# Loose bunny has first litter, question on health of kits



## MaggieSims (Nov 11, 2016)

ok, hello all on the bunny forums!  i have many animals at my little funny farm, and loose bunnies being one of them. I have only had them loose about 4 months now, but I have just now found my first litter. I bought all my starter herd of buns from a good breeder, standard rex's, and a variety of colors. I started with 6 females and 3 males. Most of the females i see together, 2 especially, and one of which had her first litter the other night, on the 9th. She and her best bunny buddy have been renovating the floor of my girly goat's barn and made herself 3 entrance holes. Anywho feeding in the morning, i discovered her nest, dug nicely into the ground, hay and straw and fur. unfortunately, 2 kits outside the nest were gone by the time I knew it even happened, but 4 survived, live and warm. I grabbed one of the many (and I mean MANY nest boxes i have everywhere they like to hang out) and started transferring into my use-all wire dog kennel. it's a 48x30 or so size, and i placed it right on top of where she chose her spot. got all the kits in the new nest, and here comes mom to investigate. I grabbed her and plopped her in the kennel. Being that there is dirt floor, she dug herself an exit, which is fine, I check on her kits several times in the day, and i place a few pieces of straw over her exits, so i can tell if she's been in there or not since last check. so now to day 2, lost a kit overnight, don't know if it were to being too cold, or what, but now down to 3. I expected losses due to the nature of the loose rabbit idea... All day went good, mom is happily frolicking with friends, and must be feeding those babies since they are already growing and showing their colors. (i will snap piccies in the morning) Nice fat bellies, and warm and hippity hopping in my hands.
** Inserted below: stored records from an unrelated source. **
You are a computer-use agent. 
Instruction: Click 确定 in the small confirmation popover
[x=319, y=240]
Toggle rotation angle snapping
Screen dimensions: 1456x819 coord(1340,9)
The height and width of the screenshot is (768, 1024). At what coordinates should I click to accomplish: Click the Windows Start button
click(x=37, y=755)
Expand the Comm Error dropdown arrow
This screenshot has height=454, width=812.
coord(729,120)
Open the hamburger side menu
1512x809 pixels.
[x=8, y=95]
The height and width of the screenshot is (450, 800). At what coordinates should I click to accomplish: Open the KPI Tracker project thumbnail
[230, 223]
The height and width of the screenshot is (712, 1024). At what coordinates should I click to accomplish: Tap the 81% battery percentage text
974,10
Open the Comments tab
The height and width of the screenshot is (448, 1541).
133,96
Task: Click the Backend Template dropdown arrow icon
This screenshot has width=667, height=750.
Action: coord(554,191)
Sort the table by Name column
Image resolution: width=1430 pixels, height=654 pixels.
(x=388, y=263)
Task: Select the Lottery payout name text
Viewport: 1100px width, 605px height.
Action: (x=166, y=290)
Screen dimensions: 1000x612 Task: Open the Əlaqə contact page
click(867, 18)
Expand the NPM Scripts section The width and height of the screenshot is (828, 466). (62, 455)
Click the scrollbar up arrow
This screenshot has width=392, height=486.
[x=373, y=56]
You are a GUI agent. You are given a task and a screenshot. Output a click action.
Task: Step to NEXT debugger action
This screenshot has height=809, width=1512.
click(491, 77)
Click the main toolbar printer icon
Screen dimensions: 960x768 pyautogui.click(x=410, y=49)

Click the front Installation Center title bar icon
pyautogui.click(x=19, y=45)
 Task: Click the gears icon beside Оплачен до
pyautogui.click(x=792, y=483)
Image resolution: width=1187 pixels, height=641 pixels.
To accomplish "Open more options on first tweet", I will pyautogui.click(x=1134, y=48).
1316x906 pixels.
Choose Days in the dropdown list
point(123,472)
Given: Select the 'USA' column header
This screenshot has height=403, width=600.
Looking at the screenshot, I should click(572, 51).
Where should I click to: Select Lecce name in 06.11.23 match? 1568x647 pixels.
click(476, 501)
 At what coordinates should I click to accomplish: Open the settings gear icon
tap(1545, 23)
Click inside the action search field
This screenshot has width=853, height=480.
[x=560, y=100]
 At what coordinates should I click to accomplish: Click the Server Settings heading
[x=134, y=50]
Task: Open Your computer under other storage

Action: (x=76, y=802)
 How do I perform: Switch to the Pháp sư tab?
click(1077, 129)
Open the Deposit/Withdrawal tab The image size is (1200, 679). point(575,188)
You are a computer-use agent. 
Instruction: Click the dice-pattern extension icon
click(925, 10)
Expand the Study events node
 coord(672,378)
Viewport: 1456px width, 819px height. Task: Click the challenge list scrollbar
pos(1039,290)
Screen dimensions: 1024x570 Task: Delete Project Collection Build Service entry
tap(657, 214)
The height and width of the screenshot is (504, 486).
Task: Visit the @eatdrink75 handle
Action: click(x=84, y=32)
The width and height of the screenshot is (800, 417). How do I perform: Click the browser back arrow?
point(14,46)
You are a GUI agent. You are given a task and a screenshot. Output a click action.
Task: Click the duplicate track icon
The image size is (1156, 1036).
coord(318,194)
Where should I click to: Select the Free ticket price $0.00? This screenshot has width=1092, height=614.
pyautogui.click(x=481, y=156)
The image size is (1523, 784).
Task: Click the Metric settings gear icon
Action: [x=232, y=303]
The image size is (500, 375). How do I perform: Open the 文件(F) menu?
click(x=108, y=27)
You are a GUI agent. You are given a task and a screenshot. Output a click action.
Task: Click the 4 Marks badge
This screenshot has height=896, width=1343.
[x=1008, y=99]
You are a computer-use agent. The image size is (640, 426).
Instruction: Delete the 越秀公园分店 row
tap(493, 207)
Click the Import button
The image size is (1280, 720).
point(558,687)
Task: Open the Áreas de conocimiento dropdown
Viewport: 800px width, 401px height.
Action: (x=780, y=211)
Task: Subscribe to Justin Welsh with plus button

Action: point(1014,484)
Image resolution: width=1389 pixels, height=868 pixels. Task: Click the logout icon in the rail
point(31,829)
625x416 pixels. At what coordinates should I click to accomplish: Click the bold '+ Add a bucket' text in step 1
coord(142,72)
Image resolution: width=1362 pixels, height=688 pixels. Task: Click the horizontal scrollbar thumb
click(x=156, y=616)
Today, I notice a few things, their noses seem dirty, like a bit of weeping, and got dust or what not in the noses. And their rears... need attention. All three were swollen a bit, one being worse, looks almost backed up? i picked a bit of poo goo off and gave a gentle squeeze, and was able to push out a bit of poo like the little guy was backed up. Is this an indication that momma is not cleaning bottoms and i should do the job? They still look warm, and fed. Lively and otherwise ok.


----------



## Latestarter (Nov 12, 2016)

@Shorty @Bunnylady @samssimonsays @DutchBunny03 @LukeMeister And as you know, there are quite a few others... I may have missed it but I really see only one question... about cleaning their butts... Am I blind? Aside from that, everything you said seems to apply that otherwise they're doing fine. Congrats on your new litter!


----------



## samssimonsays (Nov 12, 2016)

I'd say the first two were still born and she cleaned them out of the nest for the health of her other babies. I've had this happen with the poop deal tho. The mom was getting too rich of a diet for their tummies to handle and I had to tone it back all the while cleaning butts. If there is a lot of dusty straw in the best box I've learned they tend to get dirty nostrils easier than hay but I usually still have some with the nostrils dirty until they start leavjng the best. Be ware of best box eye if the nostrils are having this sort of dirt as usually as they started to open their eyes if get that as well with straw and shavings.


----------



## Bunnylady (Nov 12, 2016)

Bunnies in a dirty environment will have dirty noses. Even if you stuff your box with the cleanest of clean bedding, with the doe living on the ground, her fur is going to have dust and dirt in it.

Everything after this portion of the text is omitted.